::: DATA
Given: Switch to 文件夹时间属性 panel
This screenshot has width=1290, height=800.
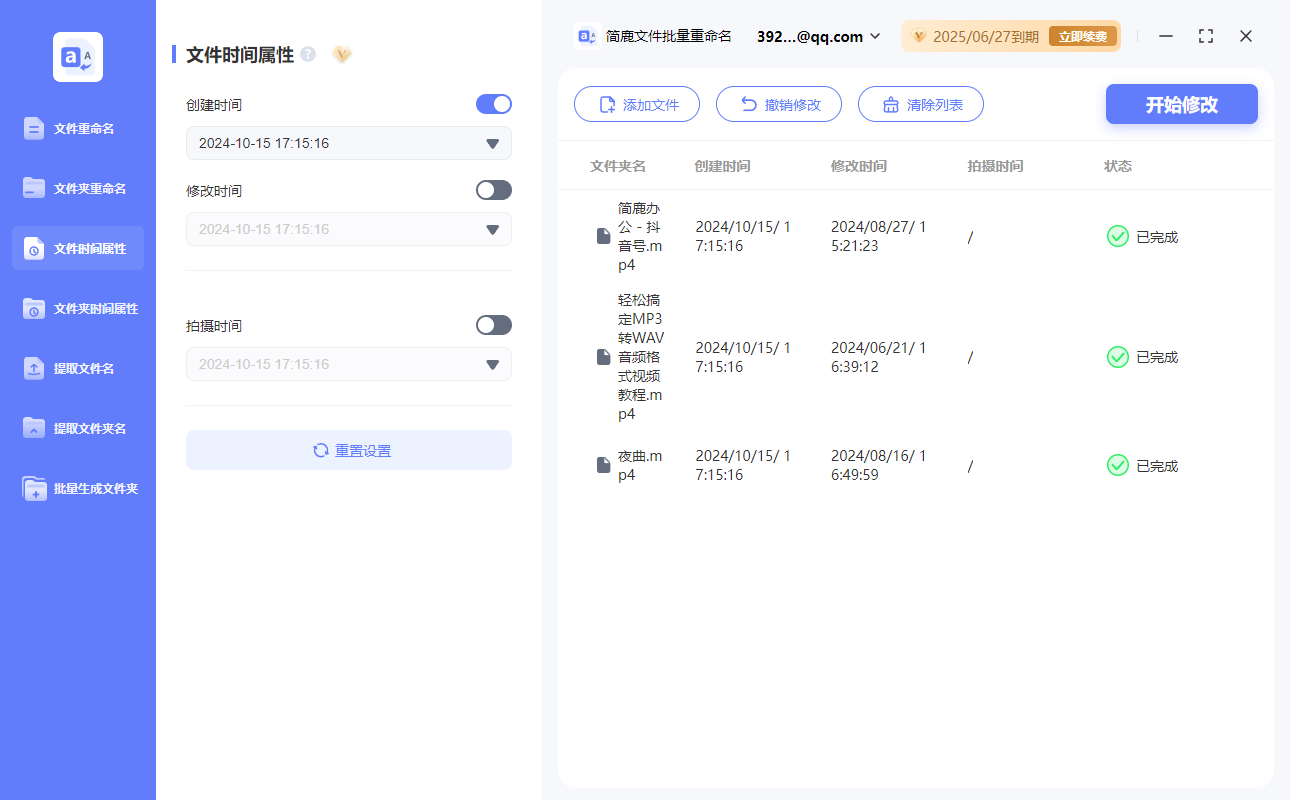Looking at the screenshot, I should (x=77, y=308).
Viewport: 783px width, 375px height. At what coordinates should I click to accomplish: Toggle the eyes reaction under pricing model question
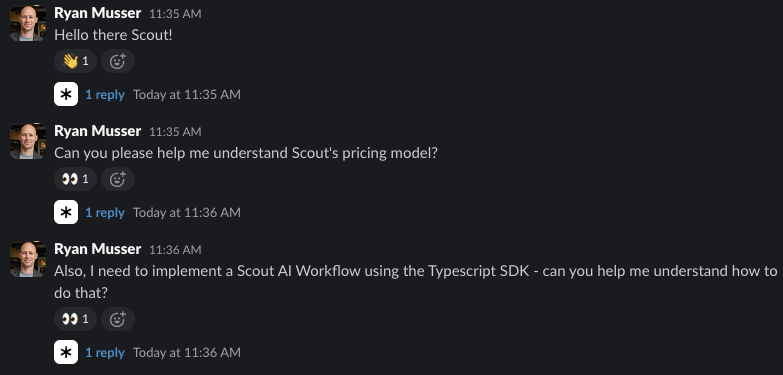point(75,179)
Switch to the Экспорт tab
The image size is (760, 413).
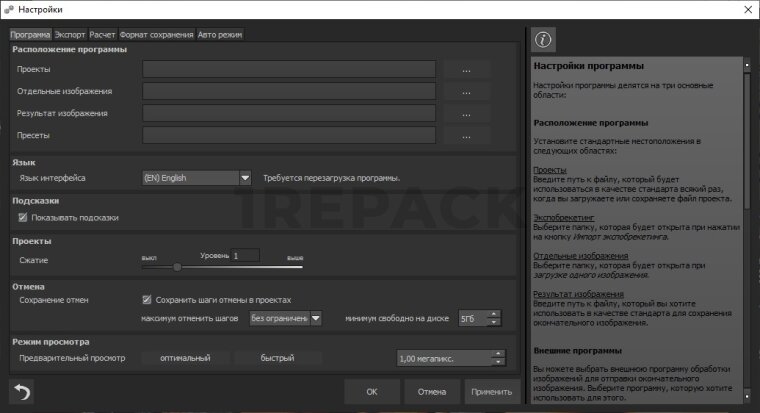coord(70,34)
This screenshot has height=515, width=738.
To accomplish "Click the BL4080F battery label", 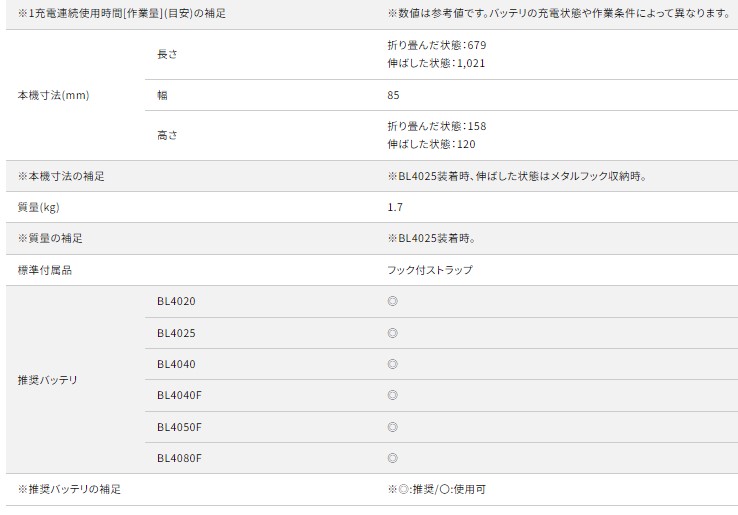I will 179,458.
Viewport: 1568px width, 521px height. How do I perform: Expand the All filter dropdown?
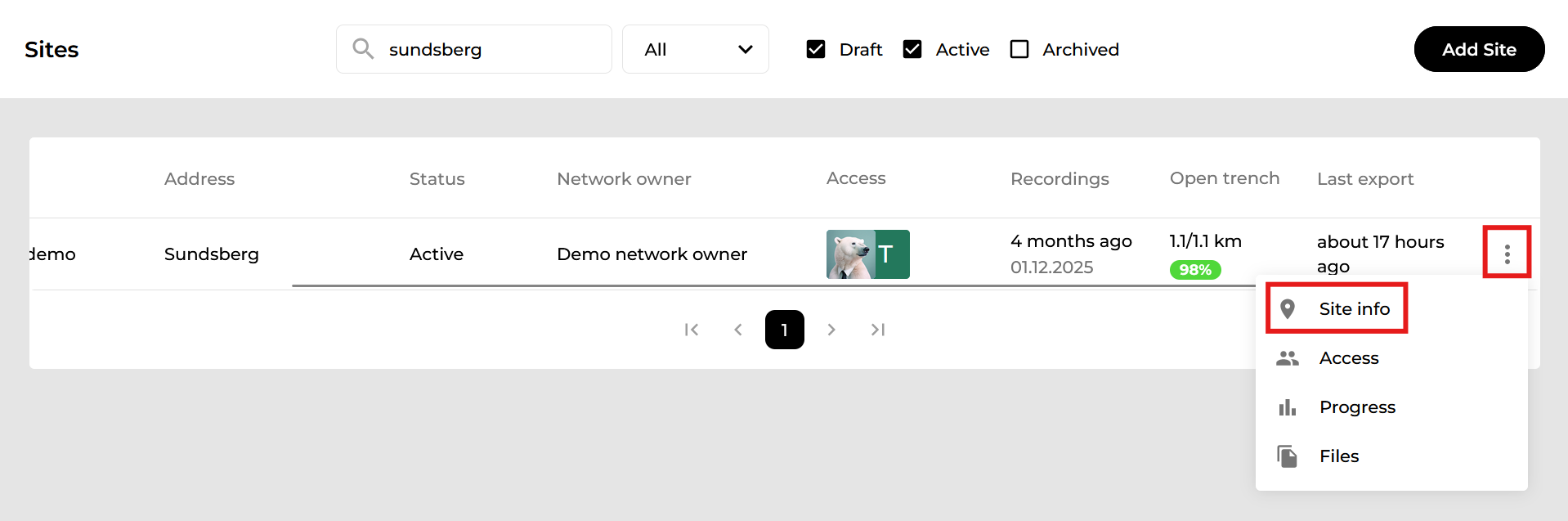[x=695, y=50]
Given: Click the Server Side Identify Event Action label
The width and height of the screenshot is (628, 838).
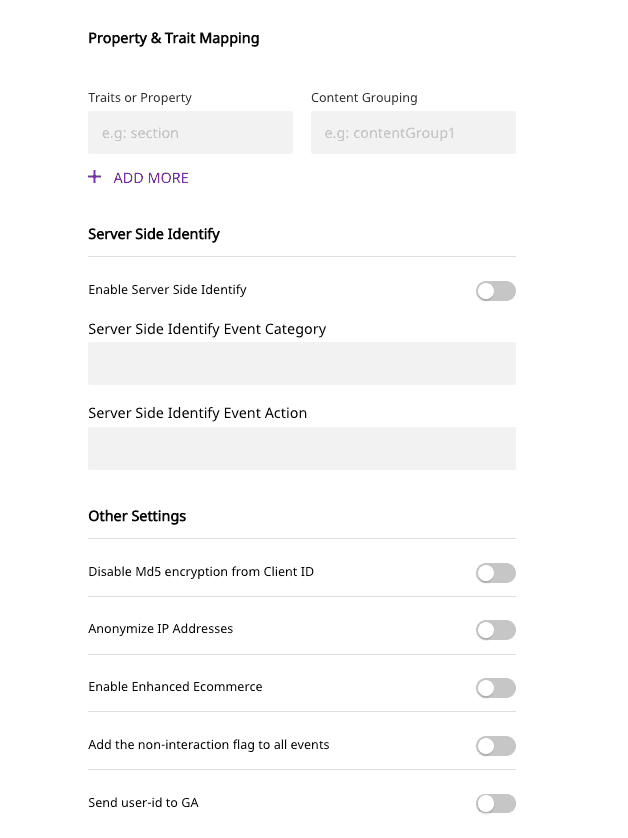Looking at the screenshot, I should [197, 413].
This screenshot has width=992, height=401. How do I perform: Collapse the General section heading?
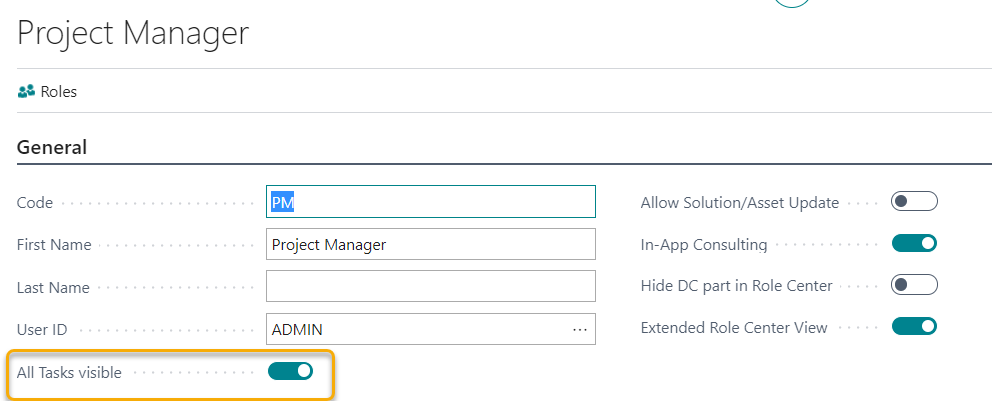click(52, 148)

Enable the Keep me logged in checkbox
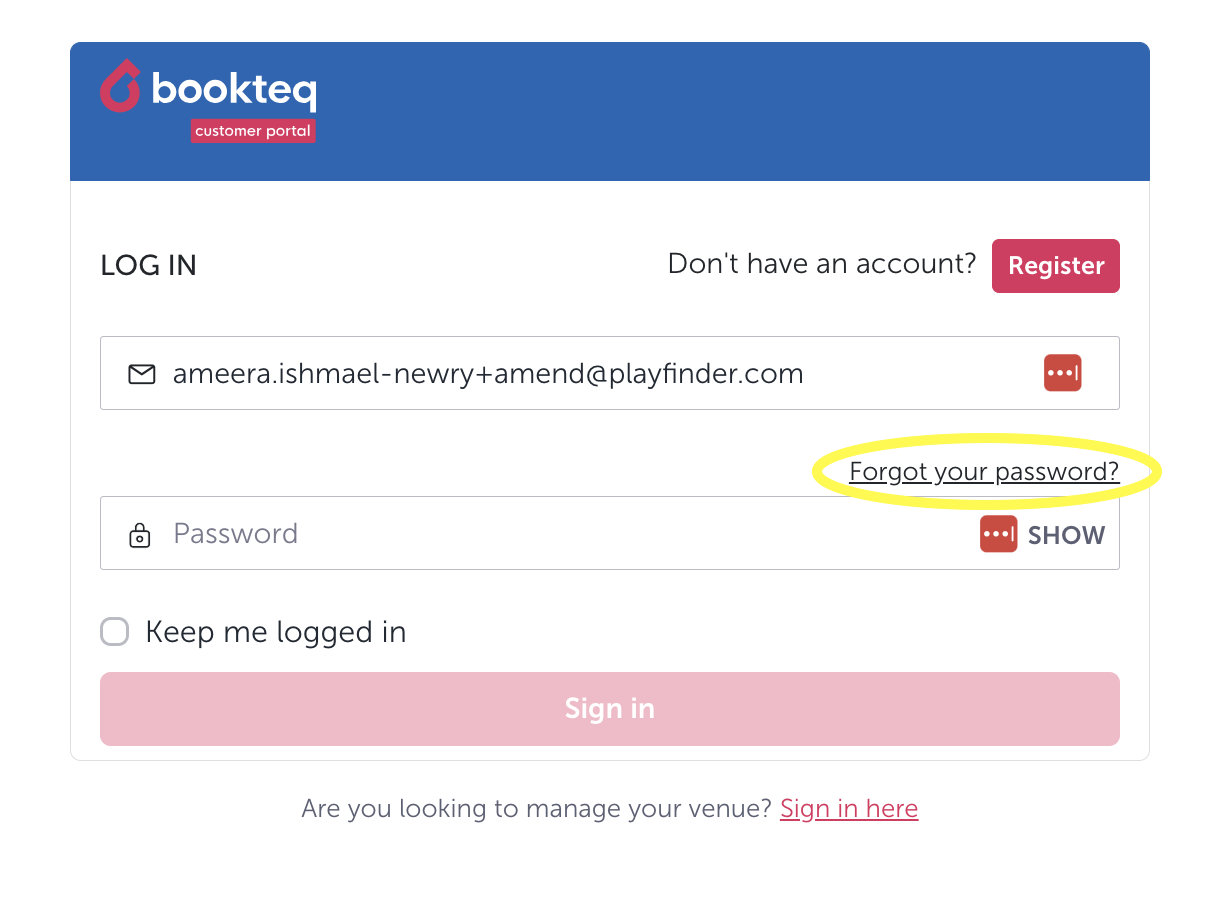pos(115,632)
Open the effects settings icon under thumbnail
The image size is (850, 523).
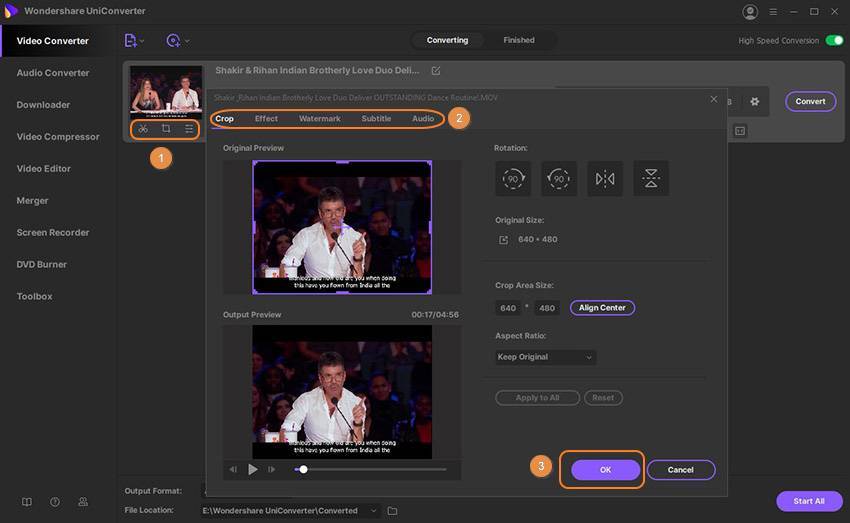point(189,129)
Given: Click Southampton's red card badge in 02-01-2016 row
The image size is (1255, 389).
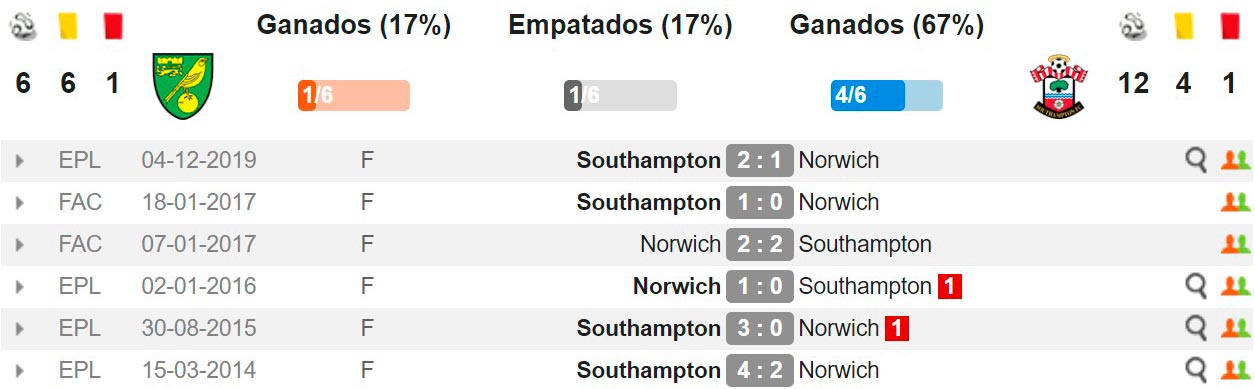Looking at the screenshot, I should (x=949, y=287).
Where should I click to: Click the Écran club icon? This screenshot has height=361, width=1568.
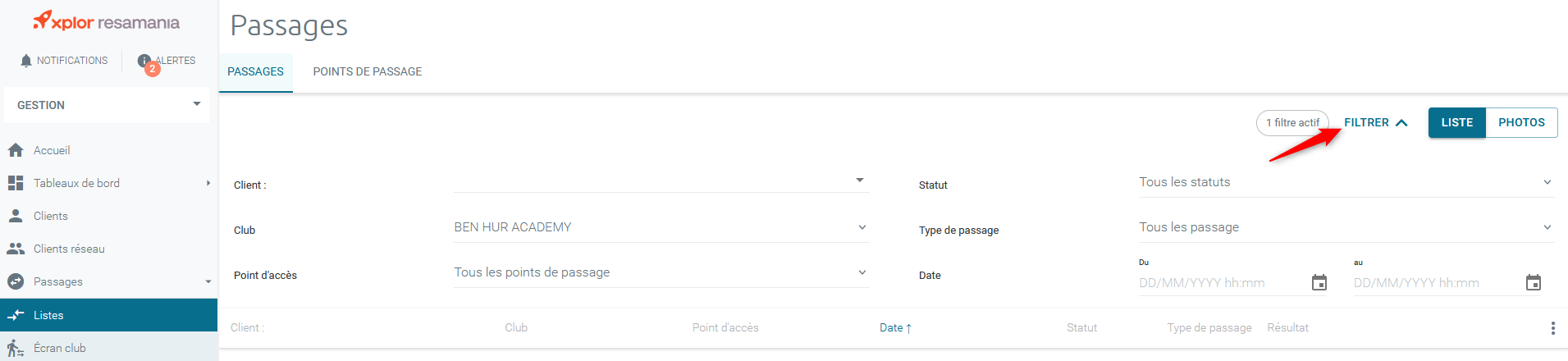point(16,348)

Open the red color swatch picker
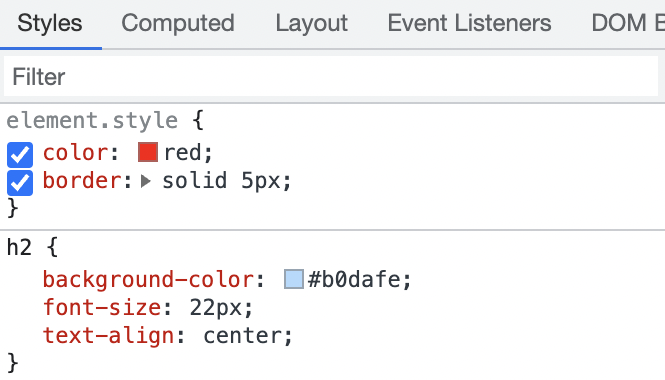tap(148, 152)
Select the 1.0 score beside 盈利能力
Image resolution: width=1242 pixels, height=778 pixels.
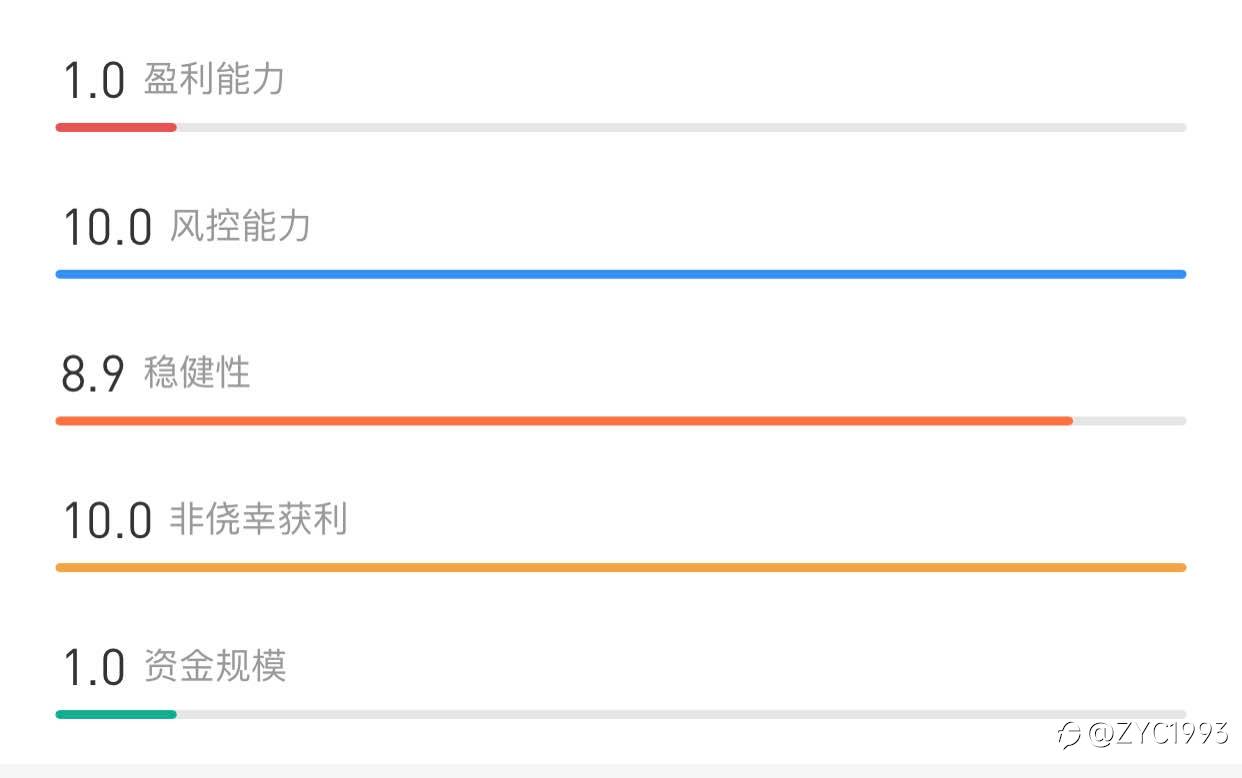pos(93,81)
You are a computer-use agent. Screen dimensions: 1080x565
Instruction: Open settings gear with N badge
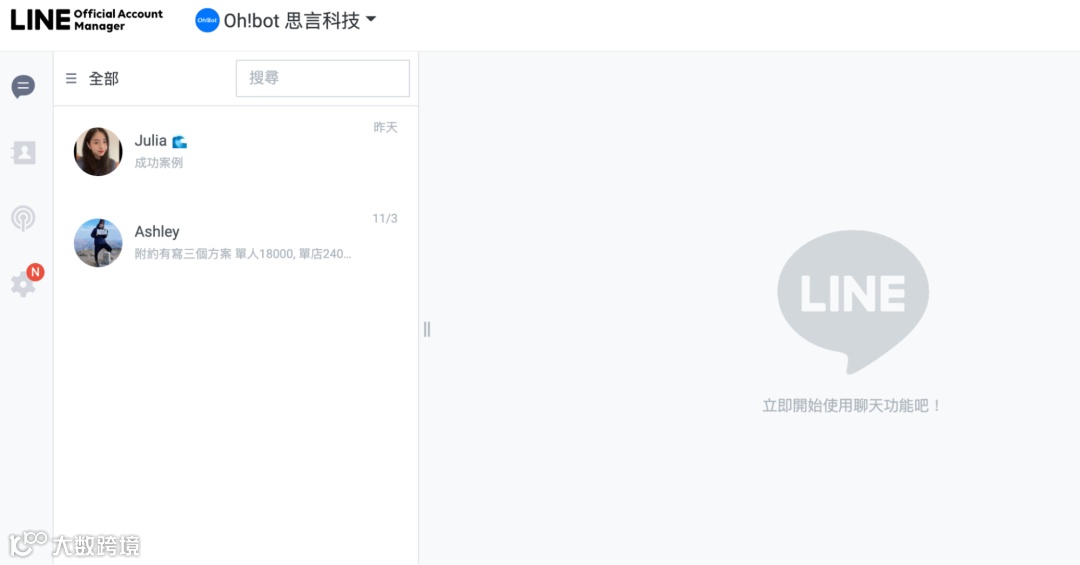click(23, 284)
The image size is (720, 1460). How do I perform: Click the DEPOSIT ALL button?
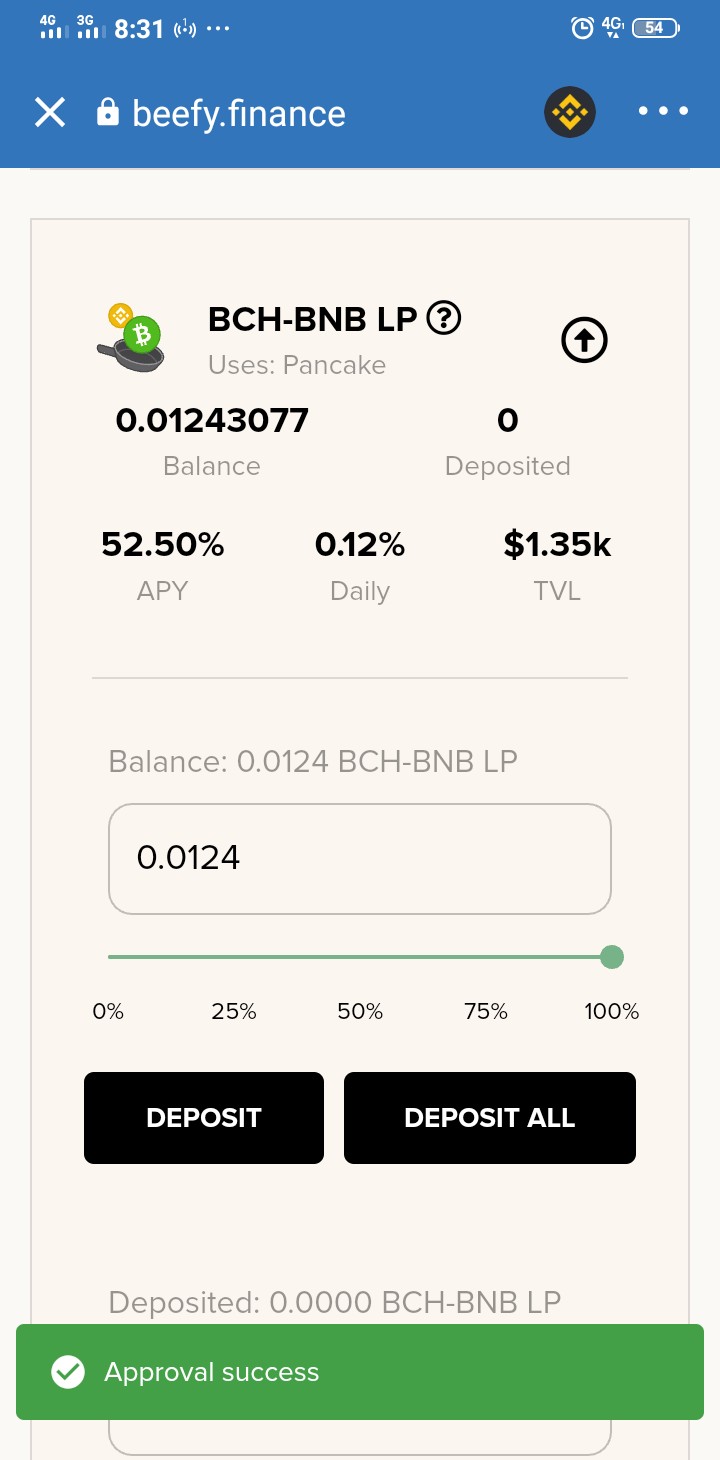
::::::
Would you please repeat the lines above exactly, from the first line of the listing through the line holding "Switch to the Экспорт tab", with nothing added and no pictures?

RESULT
Given: Switch to 文件夹时间属性 panel
This screenshot has width=1290, height=800.
Looking at the screenshot, I should (x=77, y=308).
Viewport: 783px width, 375px height. At what coordinates should I click to accomplish: Toggle the eyes reaction under pricing model question
point(75,179)
Switch to the Экспорт tab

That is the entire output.